Original Corporal, Charles was promoted to Sergeant when Dixon left.
Unit or location | Role | Posted from | until |
---|---|---|---|
Burton Agnes Patrol | Patrol Leader | Unknown | 03 Dec 1944 |
Butcher and baker
Born in Bridlington - as was his father, grandfather and 2 x grandfather.
When Charles was born his parents lived in the Market Place (off the High Street). Charles left school (probably Burlington School in the Old Town area of Bridlington) to become a trainee butcher.
Charles married Jane (known as Jean or Jeanie) Seton in 1924 and initially went lived off High Street, Bridlington. During 1926 Charles tried his hand at boxing and sparred in at least 3 matches held in the Winter Gardens and the Spa Hall (source: Bridlington Free Press).
Charles and his family moved from Bridlington to Rudston in 1934 and lived in this village, just outside of Bridlington, until around 1954.
When WW2 was declared, Charles was working as a butcher and baker. Baking was considered a key industry and Charles was exempt from imposed conscription. He was also aged 40 in 1940 - very close to the upper age limit. Instead Charles joined the Yorkshire Auxillary Unit Patrol and became a Sergeant in the Burton Agnes Patrol. Training was carried out at Middleton Hall and Rudston Parva Quarry.

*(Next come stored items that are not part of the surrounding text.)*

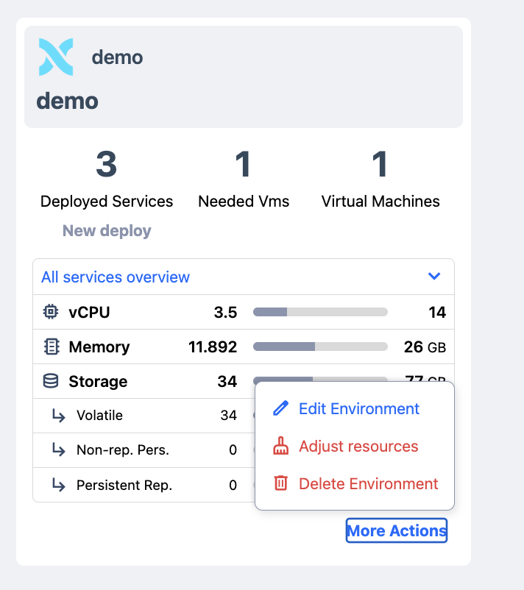Start a New deploy
Screen dimensions: 524x590
107,231
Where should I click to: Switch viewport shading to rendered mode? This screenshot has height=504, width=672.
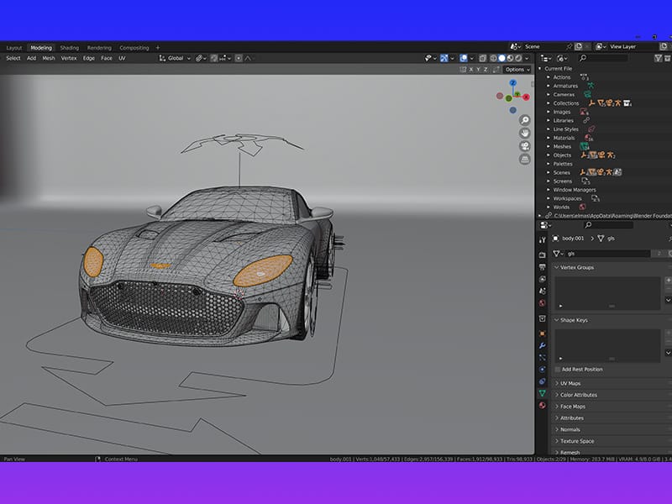coord(519,58)
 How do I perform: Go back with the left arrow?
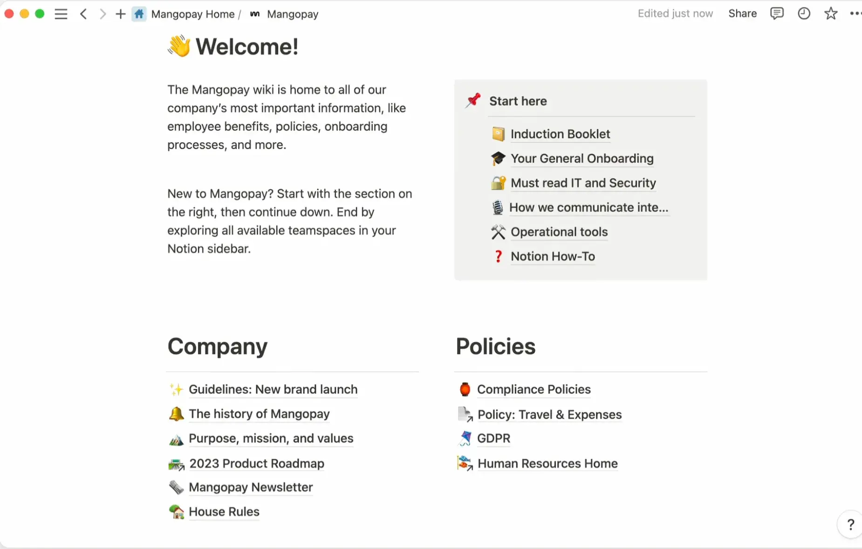coord(83,14)
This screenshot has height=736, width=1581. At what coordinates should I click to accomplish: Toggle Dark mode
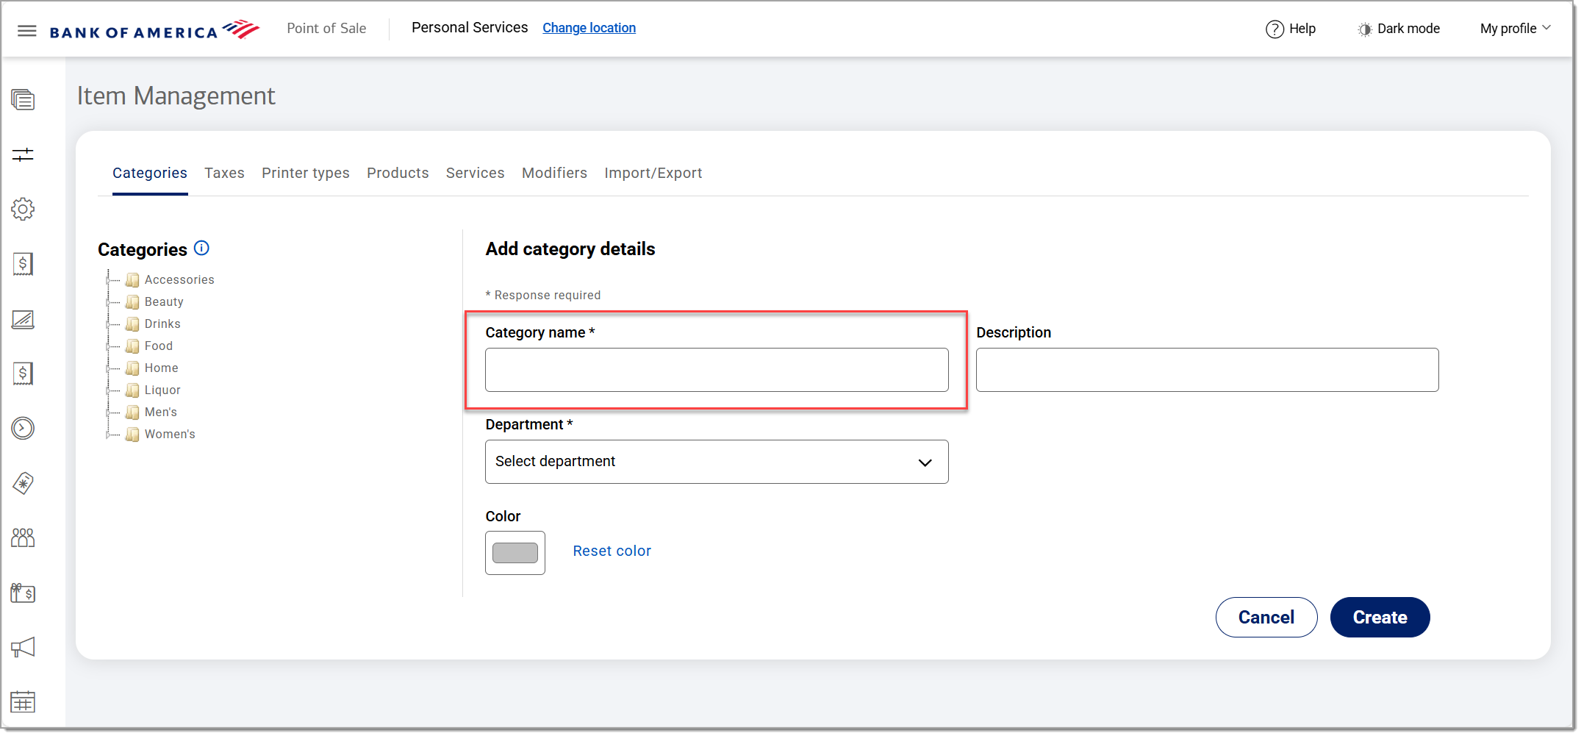click(1398, 29)
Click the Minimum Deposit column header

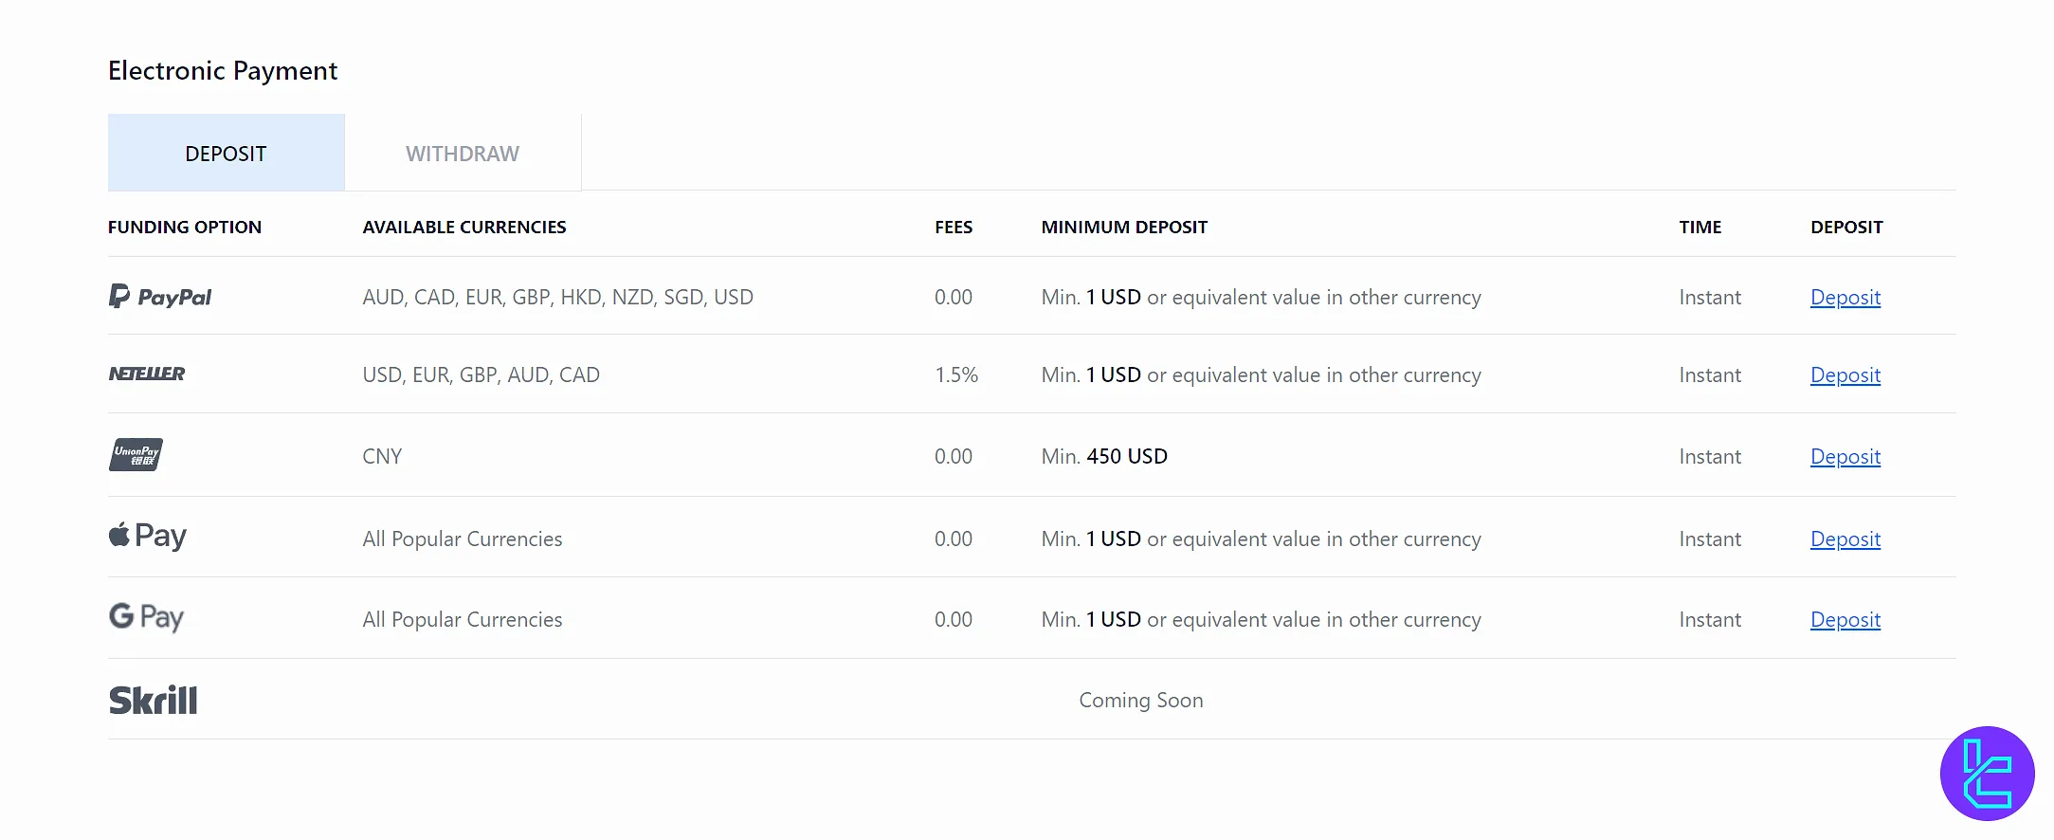pyautogui.click(x=1124, y=228)

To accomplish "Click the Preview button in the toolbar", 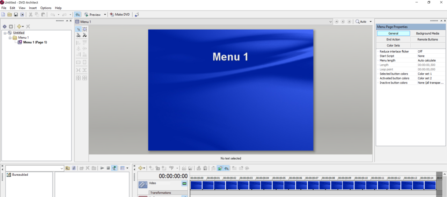I will (x=92, y=15).
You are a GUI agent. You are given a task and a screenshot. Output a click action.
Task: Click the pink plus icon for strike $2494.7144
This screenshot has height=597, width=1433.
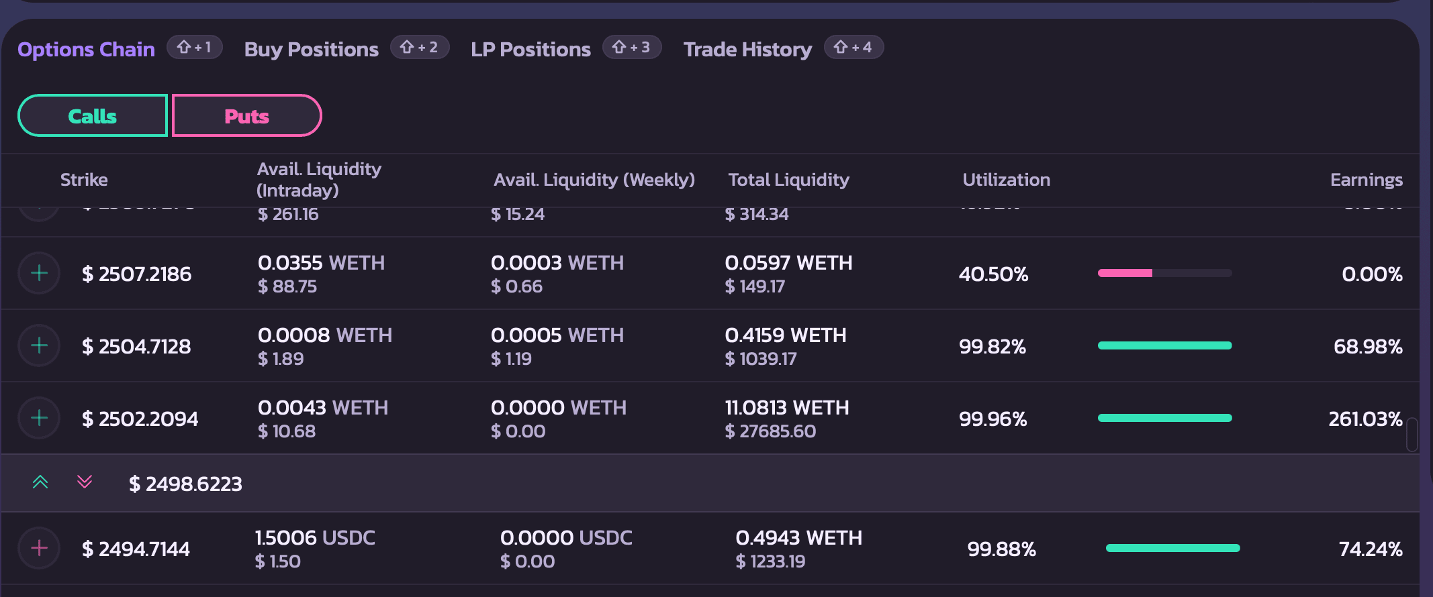(40, 548)
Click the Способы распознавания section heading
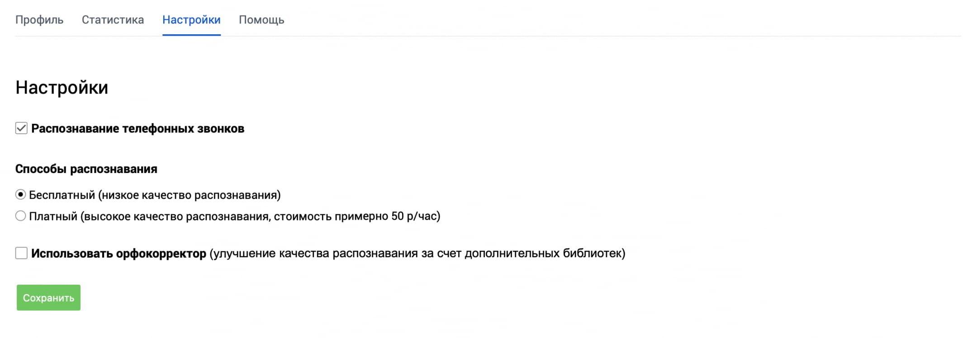 click(x=86, y=169)
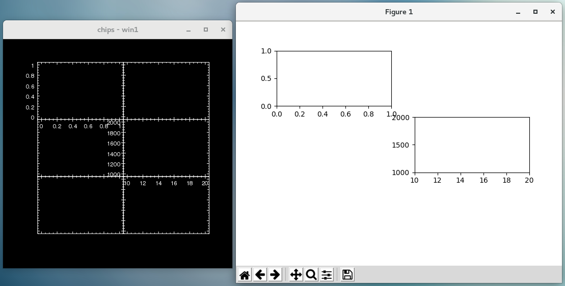565x286 pixels.
Task: Click inside the upper-left 0.0–1.0 matplotlib axes
Action: [334, 78]
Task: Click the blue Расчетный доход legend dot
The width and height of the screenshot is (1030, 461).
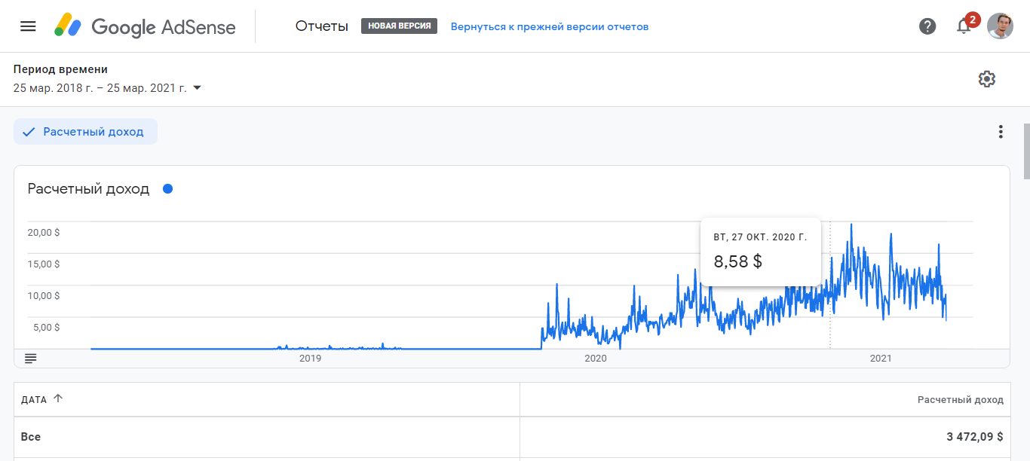Action: click(x=167, y=189)
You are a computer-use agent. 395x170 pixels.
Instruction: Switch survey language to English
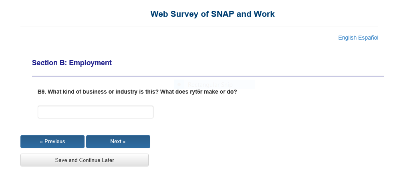tap(347, 38)
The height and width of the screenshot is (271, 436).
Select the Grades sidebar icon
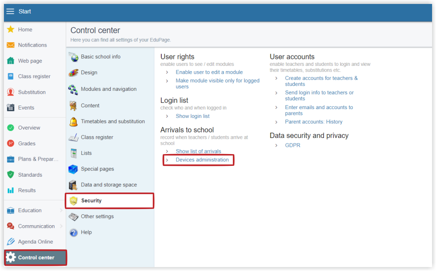click(10, 143)
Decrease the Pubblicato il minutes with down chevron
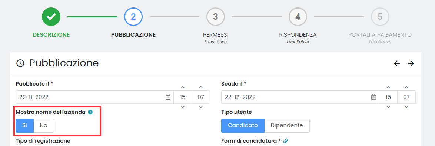The height and width of the screenshot is (146, 435). 201,107
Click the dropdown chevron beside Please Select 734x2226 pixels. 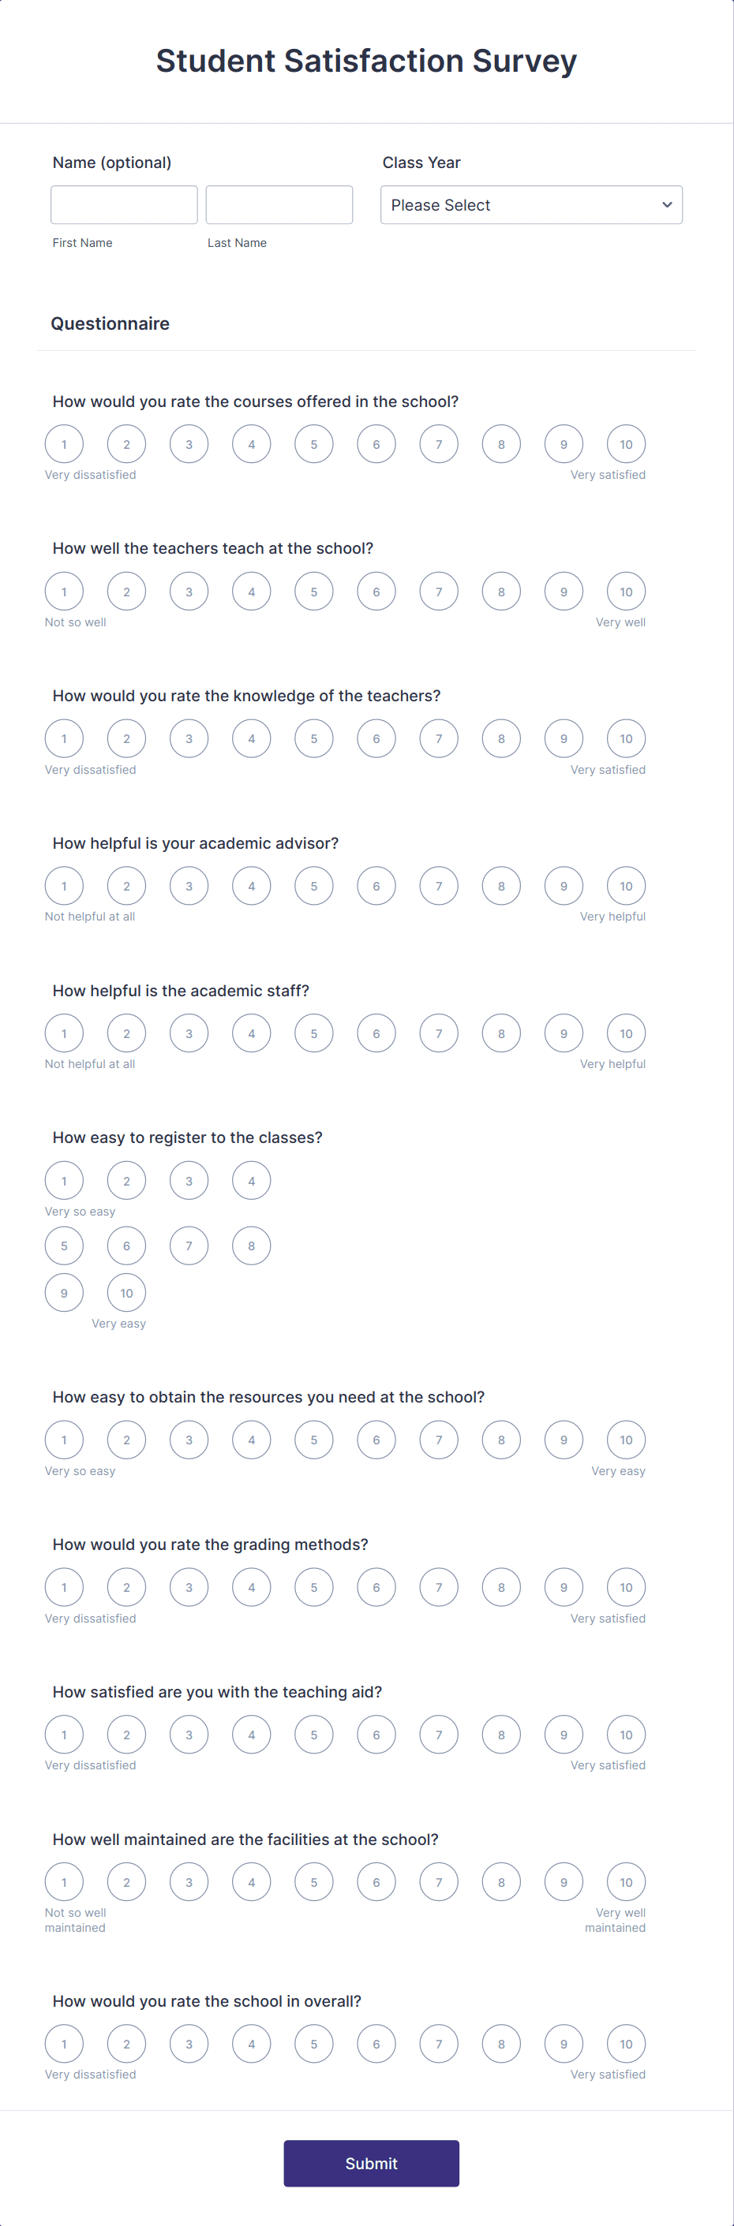click(667, 205)
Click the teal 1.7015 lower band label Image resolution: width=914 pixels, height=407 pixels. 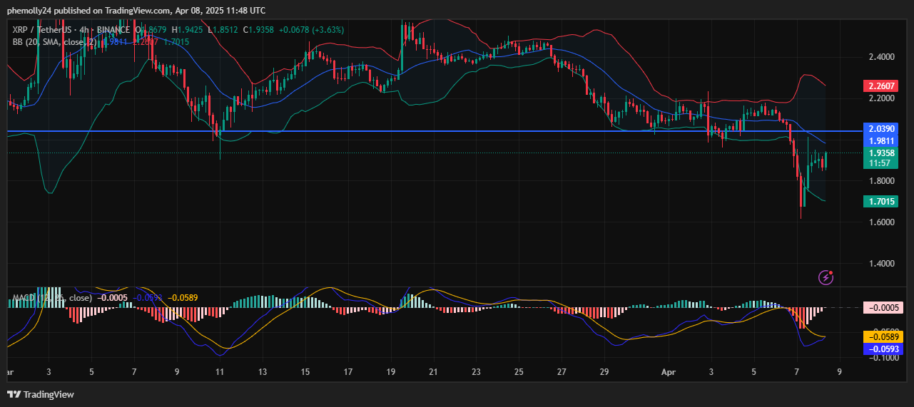883,202
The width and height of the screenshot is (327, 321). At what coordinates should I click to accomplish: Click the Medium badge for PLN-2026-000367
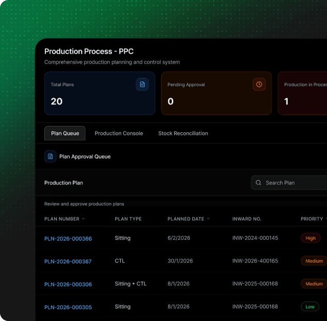click(x=314, y=261)
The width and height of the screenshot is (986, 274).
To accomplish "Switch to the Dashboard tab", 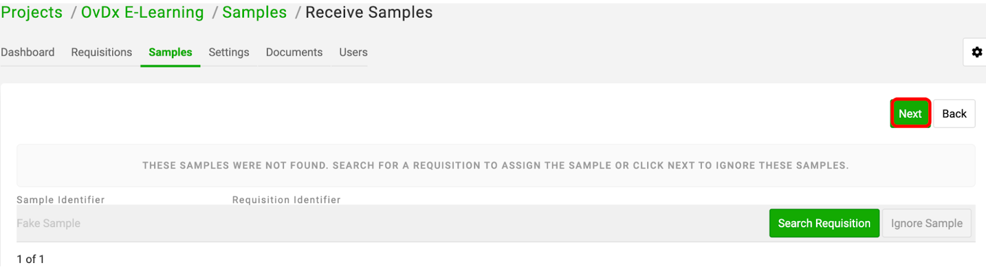I will (28, 52).
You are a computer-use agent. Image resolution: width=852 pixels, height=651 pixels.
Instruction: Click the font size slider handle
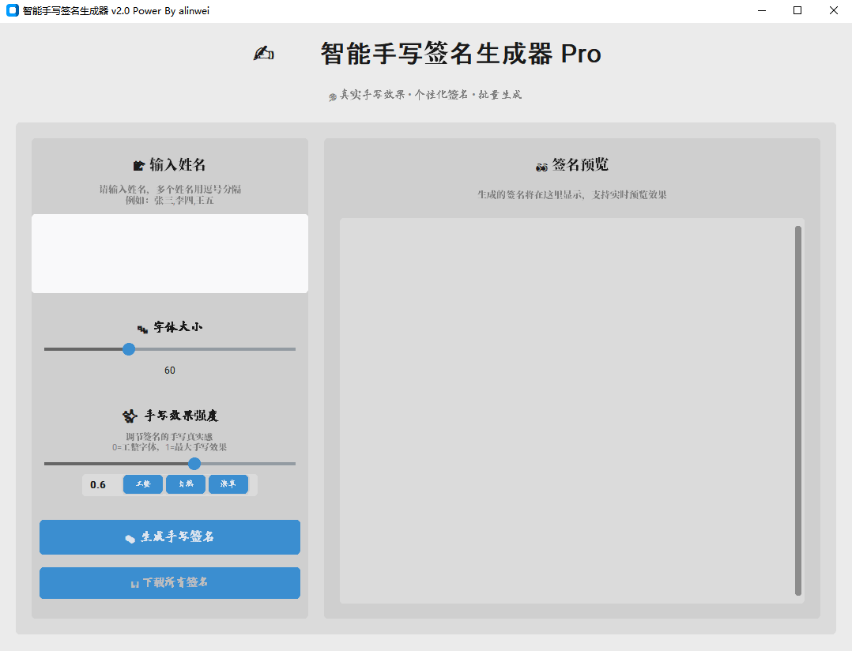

During the war Charles worked at Johnson's Pork Butcher, 12 Bridge Street, Bridlington. Around 1955 when the shop came up for sale, he bought it and the family moved from Rudson into the flat above the shop. The shop was well known not only for its meat (particularly the tasty pork sausages) but for its pies. Behind the shop was an enormous bake house fitted out with machinery to cook meat, produce pastry, roll it out, line dishes and produce pork pies, sausage rolls etc. The shop window was always dressed beautifully (often with a pig's head with an apple stuck in its mouth).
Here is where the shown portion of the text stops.